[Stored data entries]
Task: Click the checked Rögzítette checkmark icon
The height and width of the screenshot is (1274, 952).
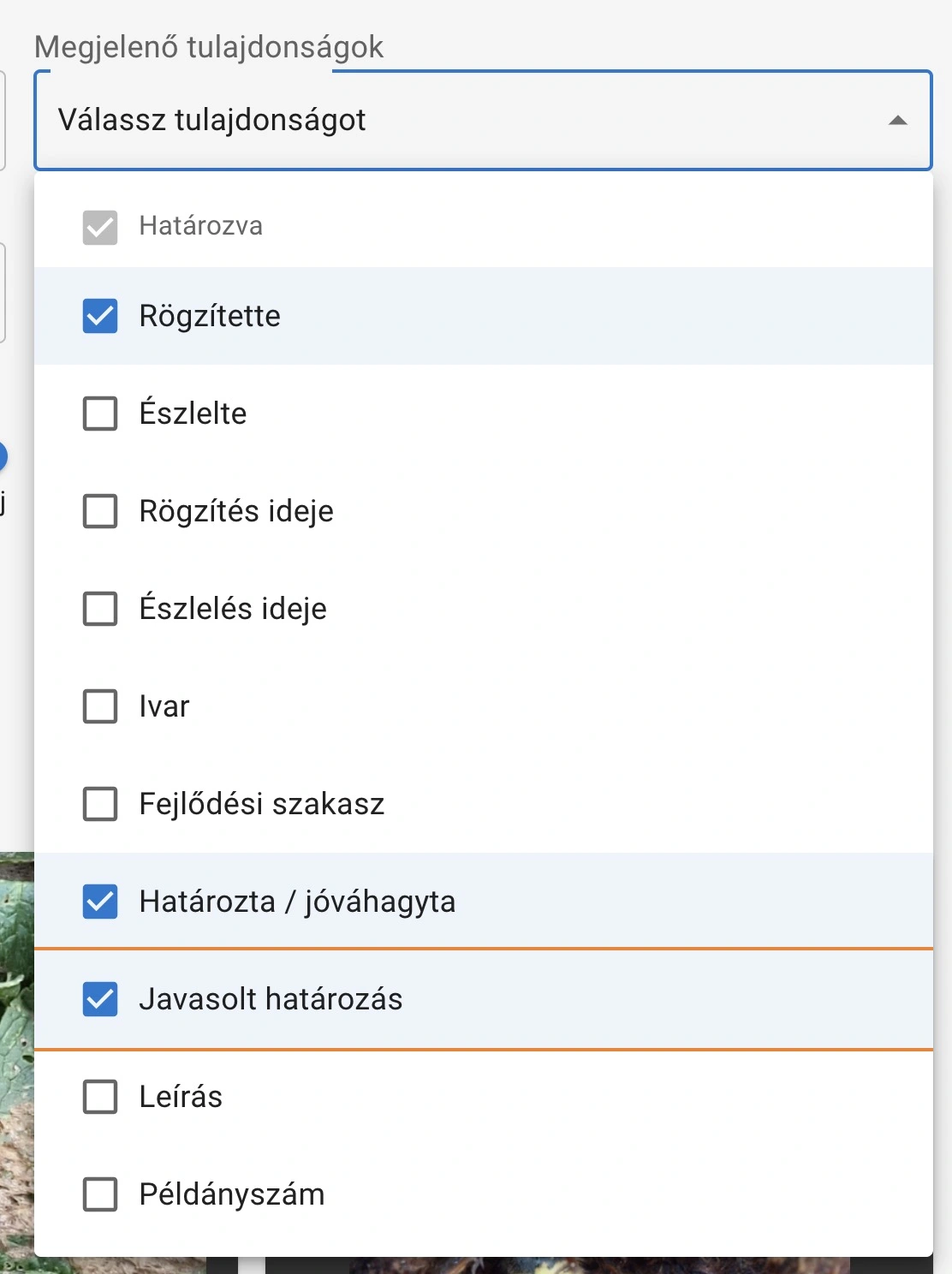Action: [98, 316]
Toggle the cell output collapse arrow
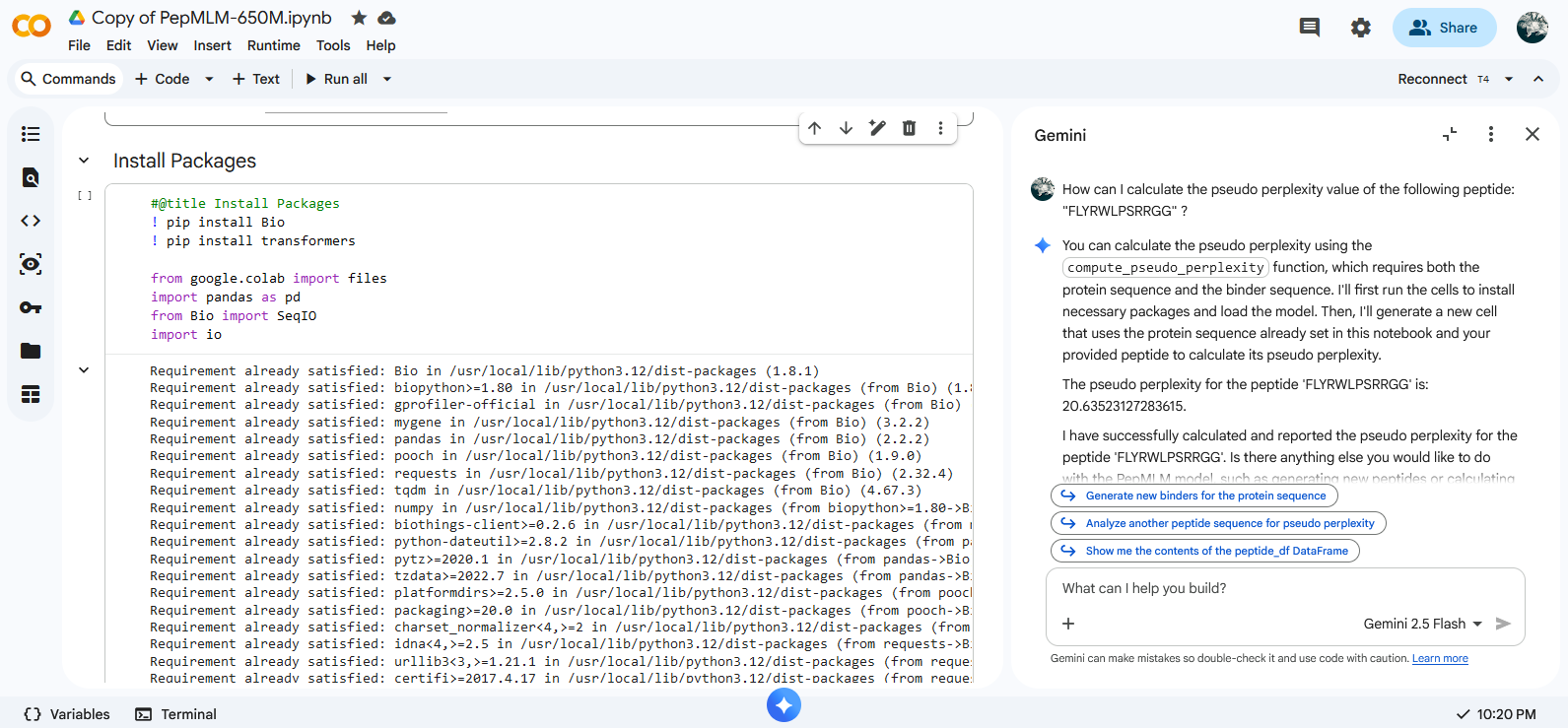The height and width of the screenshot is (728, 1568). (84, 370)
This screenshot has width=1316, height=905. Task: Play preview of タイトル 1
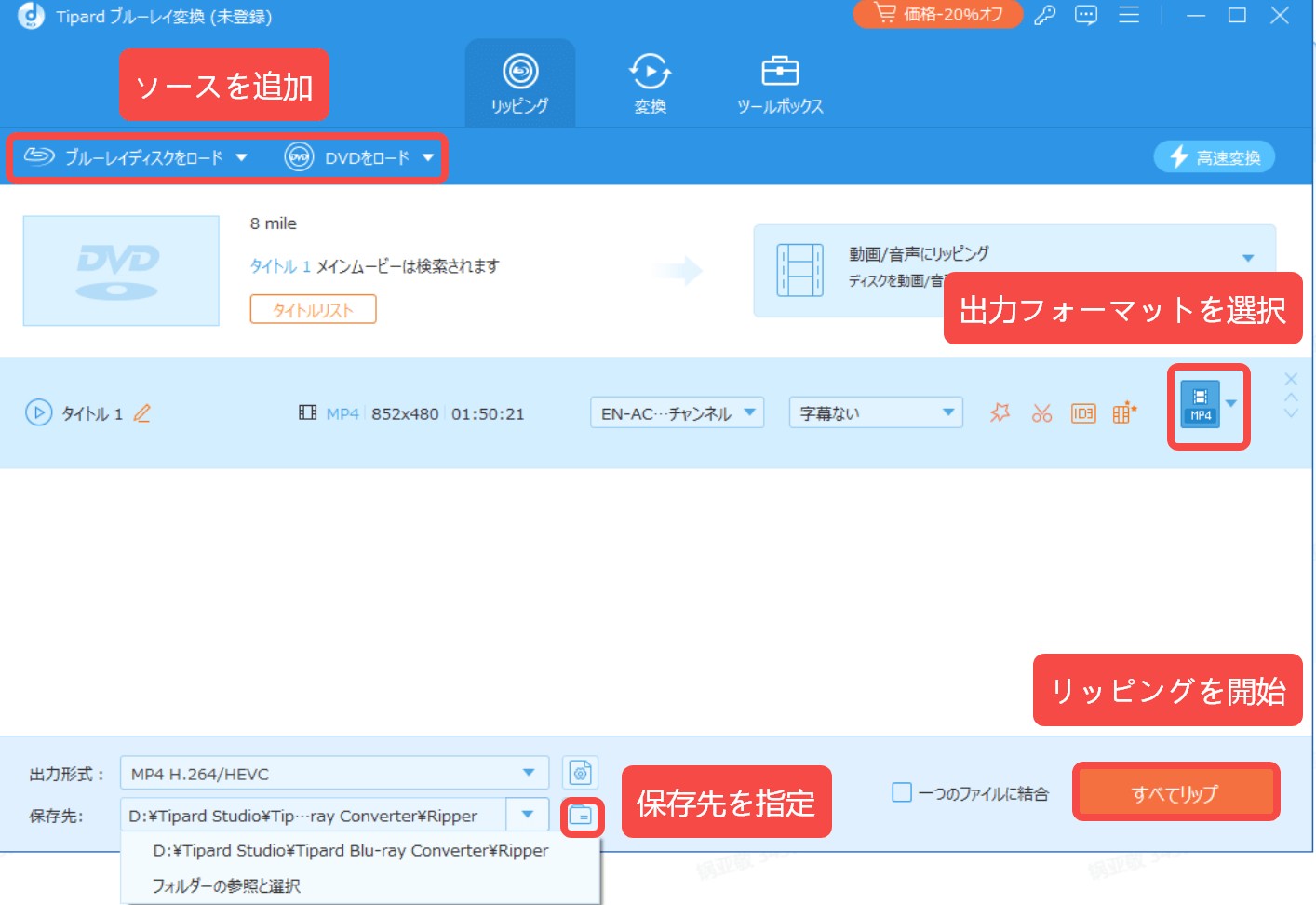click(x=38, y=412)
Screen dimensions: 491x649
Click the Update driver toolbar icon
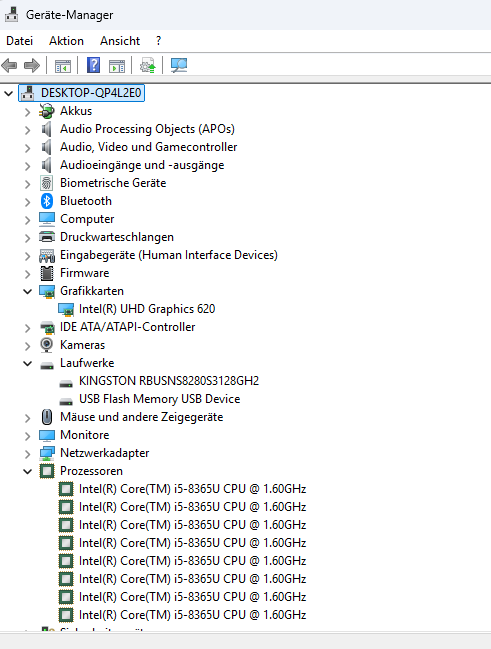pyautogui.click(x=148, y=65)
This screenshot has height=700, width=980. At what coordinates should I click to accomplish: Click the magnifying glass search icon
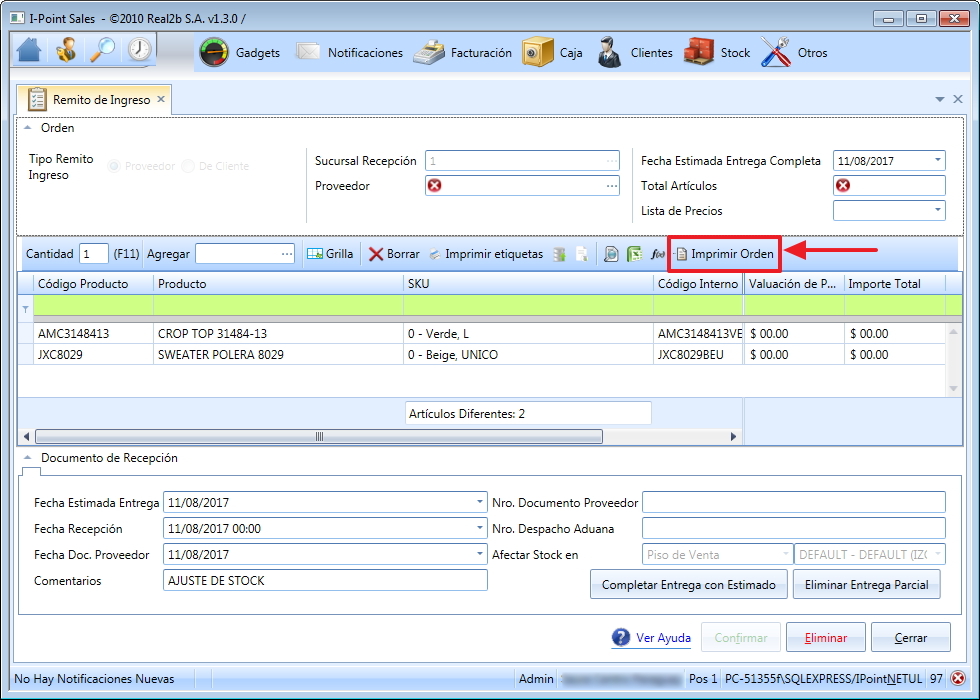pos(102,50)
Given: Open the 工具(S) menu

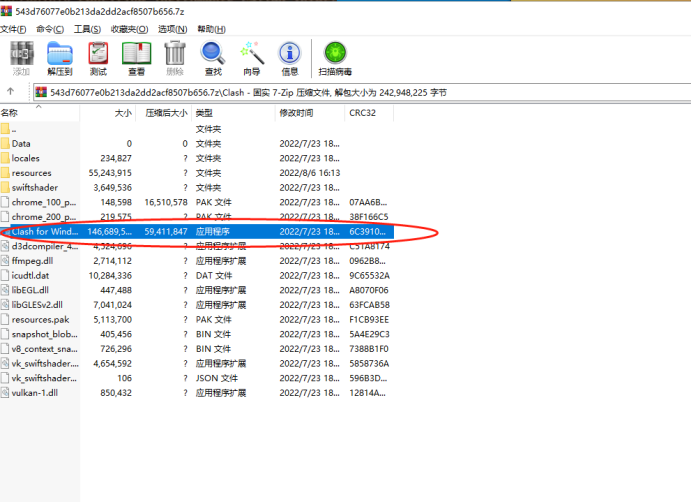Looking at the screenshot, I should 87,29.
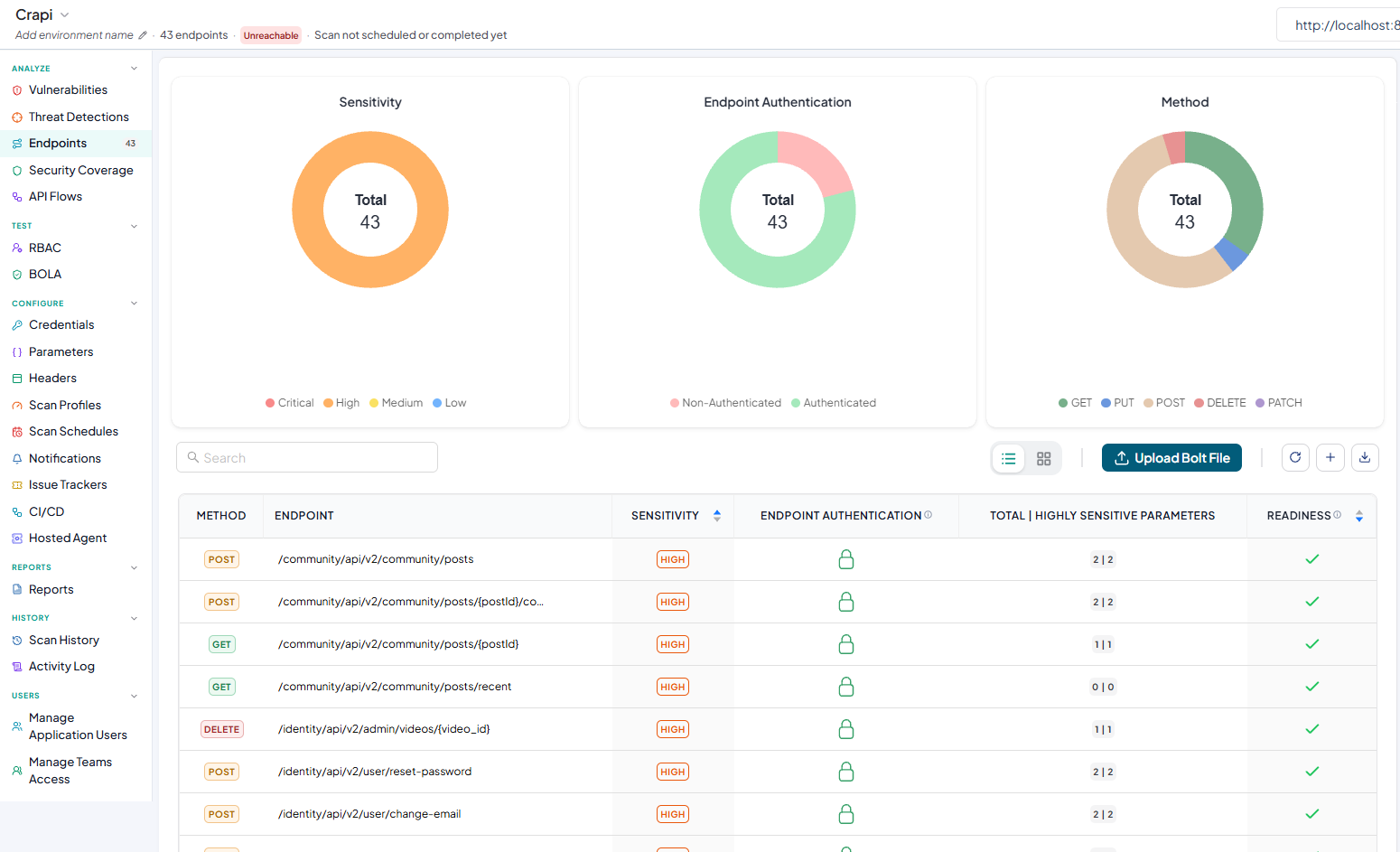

**What is expected**. In your copy, omit the pictures and restate every line of the data word for word.

**Answer space**.
Task: Click the checked Rögzítette checkmark icon
The height and width of the screenshot is (1274, 952).
Action: [98, 316]
Toggle the cell output collapse arrow
The height and width of the screenshot is (728, 1568). (84, 370)
This screenshot has width=1316, height=905. Task: Play preview of タイトル 1
click(x=38, y=412)
Screen dimensions: 491x649
Click the Update driver toolbar icon
pyautogui.click(x=148, y=65)
This screenshot has height=700, width=980. At what coordinates should I click to accomplish: Click the magnifying glass search icon
pos(102,50)
Given: Open the 工具(S) menu

Looking at the screenshot, I should 87,29.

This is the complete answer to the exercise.